Records for processing: Begin
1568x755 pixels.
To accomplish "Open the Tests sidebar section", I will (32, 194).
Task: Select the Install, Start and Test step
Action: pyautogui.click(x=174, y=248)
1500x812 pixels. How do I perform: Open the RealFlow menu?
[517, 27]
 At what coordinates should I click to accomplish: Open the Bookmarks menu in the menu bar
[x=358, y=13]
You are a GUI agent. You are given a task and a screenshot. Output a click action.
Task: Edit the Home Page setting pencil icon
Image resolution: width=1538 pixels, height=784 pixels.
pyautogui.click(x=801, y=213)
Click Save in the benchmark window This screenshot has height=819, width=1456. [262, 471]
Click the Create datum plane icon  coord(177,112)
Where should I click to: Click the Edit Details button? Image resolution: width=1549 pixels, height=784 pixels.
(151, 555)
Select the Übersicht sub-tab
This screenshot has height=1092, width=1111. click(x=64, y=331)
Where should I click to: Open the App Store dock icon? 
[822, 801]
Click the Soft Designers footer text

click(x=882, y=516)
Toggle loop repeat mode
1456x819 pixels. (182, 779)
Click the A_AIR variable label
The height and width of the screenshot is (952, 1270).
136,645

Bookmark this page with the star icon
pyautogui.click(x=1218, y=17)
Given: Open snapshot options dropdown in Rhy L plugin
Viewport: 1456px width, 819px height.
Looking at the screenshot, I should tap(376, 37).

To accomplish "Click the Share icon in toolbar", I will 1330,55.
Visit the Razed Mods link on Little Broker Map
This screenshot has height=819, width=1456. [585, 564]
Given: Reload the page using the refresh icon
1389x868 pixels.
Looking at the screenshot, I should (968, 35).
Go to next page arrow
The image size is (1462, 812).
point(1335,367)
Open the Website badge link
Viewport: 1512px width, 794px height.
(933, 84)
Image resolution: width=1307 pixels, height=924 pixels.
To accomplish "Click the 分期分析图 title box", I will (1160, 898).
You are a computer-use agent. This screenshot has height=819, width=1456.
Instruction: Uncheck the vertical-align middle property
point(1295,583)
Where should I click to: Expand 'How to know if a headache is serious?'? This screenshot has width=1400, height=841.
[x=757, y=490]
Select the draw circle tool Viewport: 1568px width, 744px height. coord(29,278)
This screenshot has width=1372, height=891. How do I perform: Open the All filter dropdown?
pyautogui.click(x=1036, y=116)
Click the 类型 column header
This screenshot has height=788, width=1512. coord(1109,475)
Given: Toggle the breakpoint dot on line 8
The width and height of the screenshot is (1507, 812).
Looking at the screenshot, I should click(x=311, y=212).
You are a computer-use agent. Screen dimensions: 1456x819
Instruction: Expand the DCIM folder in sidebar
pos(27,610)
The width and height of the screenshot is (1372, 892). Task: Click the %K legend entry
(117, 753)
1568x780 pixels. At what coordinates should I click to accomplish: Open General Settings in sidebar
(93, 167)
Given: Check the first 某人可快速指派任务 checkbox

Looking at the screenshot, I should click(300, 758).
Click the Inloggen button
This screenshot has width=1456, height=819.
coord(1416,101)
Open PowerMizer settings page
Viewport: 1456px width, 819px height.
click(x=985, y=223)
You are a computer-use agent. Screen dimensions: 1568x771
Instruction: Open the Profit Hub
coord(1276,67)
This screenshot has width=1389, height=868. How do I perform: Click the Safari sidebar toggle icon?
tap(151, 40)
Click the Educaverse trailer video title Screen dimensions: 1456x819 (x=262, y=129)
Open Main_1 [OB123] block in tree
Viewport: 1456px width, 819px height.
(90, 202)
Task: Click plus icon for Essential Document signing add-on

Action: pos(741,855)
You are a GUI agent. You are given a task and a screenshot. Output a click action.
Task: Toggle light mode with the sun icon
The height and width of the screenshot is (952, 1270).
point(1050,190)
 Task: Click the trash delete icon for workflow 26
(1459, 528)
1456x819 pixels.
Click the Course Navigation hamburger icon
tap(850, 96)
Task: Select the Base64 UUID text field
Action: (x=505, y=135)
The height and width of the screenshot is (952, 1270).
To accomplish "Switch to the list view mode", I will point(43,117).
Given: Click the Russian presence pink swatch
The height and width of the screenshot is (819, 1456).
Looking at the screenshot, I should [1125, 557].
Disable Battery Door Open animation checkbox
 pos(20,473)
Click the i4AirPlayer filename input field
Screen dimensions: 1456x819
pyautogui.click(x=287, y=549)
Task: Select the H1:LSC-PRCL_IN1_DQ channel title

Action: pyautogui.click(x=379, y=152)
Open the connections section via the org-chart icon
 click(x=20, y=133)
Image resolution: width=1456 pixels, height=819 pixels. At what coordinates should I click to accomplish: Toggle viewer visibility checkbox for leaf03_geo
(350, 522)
Records for processing: End
What is expected:
Your answer should be the exact lines above from the one with "Click the 类型 column header" through the one with "You are a computer-use agent. Screen dimensions: 1568x771", both included, and nothing besides.

Output for this task:
Click the 类型 column header
This screenshot has height=788, width=1512. coord(1109,475)
Given: Toggle the breakpoint dot on line 8
The width and height of the screenshot is (1507, 812).
Looking at the screenshot, I should click(x=311, y=212).
You are a computer-use agent. Screen dimensions: 1456x819
Instruction: Expand the DCIM folder in sidebar
pos(27,610)
The width and height of the screenshot is (1372, 892). Task: Click the %K legend entry
(117, 753)
1568x780 pixels. At what coordinates should I click to accomplish: Open General Settings in sidebar
(93, 167)
Given: Check the first 某人可快速指派任务 checkbox

Looking at the screenshot, I should click(300, 758).
Click the Inloggen button
This screenshot has width=1456, height=819.
coord(1416,101)
Open PowerMizer settings page
Viewport: 1456px width, 819px height.
click(x=985, y=223)
You are a computer-use agent. Screen dimensions: 1568x771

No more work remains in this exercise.